# new apple wireless keyboard, is it broken?



## crunchiespg (Oct 24, 2007)

just got my new wireless aluminium keyboard home. got it all working fine with my macbook after getting the 1.2 keyboard update.
however the little green light that the manual says should be on when the power is on doesnt stay on. hence i have no way of knowing if my keyboard is on or off.

is this normal? how do you know you have turned it off?

the green light comes on and then flashes for a bit then shuts off.. the only way i can check if my keyboard is on or not at the moment is to turn the caps lock key on and off...

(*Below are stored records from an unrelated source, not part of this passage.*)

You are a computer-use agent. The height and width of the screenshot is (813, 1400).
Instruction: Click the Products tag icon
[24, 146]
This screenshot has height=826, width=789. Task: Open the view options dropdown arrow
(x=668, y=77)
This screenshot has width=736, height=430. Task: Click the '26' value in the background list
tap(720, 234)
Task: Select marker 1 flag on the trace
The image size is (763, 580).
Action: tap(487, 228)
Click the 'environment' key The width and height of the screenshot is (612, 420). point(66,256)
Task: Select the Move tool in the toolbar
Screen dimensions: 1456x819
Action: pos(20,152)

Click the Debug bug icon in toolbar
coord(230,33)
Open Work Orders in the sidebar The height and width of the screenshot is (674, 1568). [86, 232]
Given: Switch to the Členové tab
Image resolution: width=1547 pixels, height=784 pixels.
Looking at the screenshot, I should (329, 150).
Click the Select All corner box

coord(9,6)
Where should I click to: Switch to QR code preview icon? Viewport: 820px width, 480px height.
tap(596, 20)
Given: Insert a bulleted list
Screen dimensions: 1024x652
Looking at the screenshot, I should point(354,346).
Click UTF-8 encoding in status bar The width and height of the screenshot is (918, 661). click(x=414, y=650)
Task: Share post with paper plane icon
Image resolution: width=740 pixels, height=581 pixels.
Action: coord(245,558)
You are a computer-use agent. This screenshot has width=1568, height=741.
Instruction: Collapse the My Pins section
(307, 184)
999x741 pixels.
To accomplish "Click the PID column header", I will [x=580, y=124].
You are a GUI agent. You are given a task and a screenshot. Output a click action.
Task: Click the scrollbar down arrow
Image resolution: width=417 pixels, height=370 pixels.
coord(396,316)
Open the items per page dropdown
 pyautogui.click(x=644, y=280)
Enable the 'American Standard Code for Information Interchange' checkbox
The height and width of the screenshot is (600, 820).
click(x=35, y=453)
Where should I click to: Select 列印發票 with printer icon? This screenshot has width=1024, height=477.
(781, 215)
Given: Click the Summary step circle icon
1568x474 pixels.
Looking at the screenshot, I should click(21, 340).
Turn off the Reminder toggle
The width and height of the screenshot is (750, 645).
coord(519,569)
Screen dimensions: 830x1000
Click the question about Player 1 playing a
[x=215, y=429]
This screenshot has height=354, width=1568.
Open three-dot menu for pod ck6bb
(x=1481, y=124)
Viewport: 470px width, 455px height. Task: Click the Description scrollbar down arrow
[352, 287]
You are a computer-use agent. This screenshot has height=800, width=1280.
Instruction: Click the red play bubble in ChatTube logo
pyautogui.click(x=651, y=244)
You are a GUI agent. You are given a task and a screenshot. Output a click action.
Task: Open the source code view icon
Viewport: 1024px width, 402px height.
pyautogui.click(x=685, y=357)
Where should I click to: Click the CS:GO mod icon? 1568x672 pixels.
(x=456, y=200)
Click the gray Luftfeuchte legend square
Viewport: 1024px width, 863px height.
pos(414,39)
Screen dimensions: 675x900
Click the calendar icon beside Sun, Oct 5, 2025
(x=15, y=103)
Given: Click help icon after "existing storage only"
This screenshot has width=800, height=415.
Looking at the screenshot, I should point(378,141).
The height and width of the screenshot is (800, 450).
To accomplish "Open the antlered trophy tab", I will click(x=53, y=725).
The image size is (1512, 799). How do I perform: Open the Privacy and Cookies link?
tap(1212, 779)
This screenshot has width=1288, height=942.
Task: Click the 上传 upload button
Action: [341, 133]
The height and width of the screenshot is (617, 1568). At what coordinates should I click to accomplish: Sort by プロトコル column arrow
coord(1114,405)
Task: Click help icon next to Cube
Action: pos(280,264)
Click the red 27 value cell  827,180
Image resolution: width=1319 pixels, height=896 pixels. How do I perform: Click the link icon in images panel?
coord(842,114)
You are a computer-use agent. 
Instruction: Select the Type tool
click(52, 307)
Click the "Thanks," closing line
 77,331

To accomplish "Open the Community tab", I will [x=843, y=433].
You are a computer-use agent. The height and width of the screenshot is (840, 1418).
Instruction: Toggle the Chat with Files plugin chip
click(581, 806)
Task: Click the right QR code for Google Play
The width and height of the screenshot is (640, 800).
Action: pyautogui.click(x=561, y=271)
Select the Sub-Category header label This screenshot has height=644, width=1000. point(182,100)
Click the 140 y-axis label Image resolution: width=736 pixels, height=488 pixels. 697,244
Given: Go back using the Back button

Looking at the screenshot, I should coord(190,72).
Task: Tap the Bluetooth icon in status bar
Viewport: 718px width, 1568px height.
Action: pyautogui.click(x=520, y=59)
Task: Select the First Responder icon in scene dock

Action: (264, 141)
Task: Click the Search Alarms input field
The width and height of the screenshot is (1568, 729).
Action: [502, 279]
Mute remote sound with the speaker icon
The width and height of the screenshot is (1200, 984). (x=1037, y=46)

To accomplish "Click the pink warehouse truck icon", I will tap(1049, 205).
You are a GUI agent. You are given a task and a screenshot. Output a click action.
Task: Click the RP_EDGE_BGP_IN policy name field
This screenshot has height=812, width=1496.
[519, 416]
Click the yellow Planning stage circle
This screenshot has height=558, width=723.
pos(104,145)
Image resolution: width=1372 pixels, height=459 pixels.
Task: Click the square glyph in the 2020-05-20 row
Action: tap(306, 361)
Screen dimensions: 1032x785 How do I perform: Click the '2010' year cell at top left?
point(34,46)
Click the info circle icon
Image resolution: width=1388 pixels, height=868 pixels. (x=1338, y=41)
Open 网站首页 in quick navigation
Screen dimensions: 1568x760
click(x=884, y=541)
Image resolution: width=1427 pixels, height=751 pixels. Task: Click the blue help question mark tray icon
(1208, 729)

any ideas? do they all act like this?
thanks


----------



## monokitty (Jan 26, 2002)

But does it work?


----------



## MacBookPro (Jun 22, 2006)

The light is not supposed to stay on. So relax and enjoy!


----------



## crunchiespg (Oct 24, 2007)

MacBookPro said:


> The light is not supposed to stay on. So relax and enjoy!


so how do you know if its on or off? as i dont want to leave it on and waste all the battery life!


----------



## monokitty (Jan 26, 2002)

crunchiespg said:


> so how do you know if its on or off? as i dont want to leave it on and waste all the battery life!


Invalid fear. The Apple wireless keyboards can go months between batteries. If you're that paranoid, get a set of rechargeable batteries for a one-time fee that will eliminate the need to continue to purchase replacement batteries.


----------



## MacBookPro (Jun 22, 2006)

Lars said:


> Invalid fear. The Apple wireless keyboards can go months between batteries. If you're that paranoid, get a set of rechargeable batteries for a one-time fee that will eliminate the need to continue to purchase replacement batteries.


Lars, you are an Apple Certified Technician and this is your answer?

crunchiespg, from Apple web site:

"The keyboard automatically powers down when you’re not using it and turns on instantly as soon as you start typing. This intelligent power management means you’ll get up to nine months of battery life based on average usage patterns. It also has an on/off switch for when you’re away from your computer for a long time."

The accompanying manual is not very good, but generally the light stays off (why waste battery power for a light?). When waking keyboard from its' power-downed state, the light will come on for a few seconds, then go off.


----------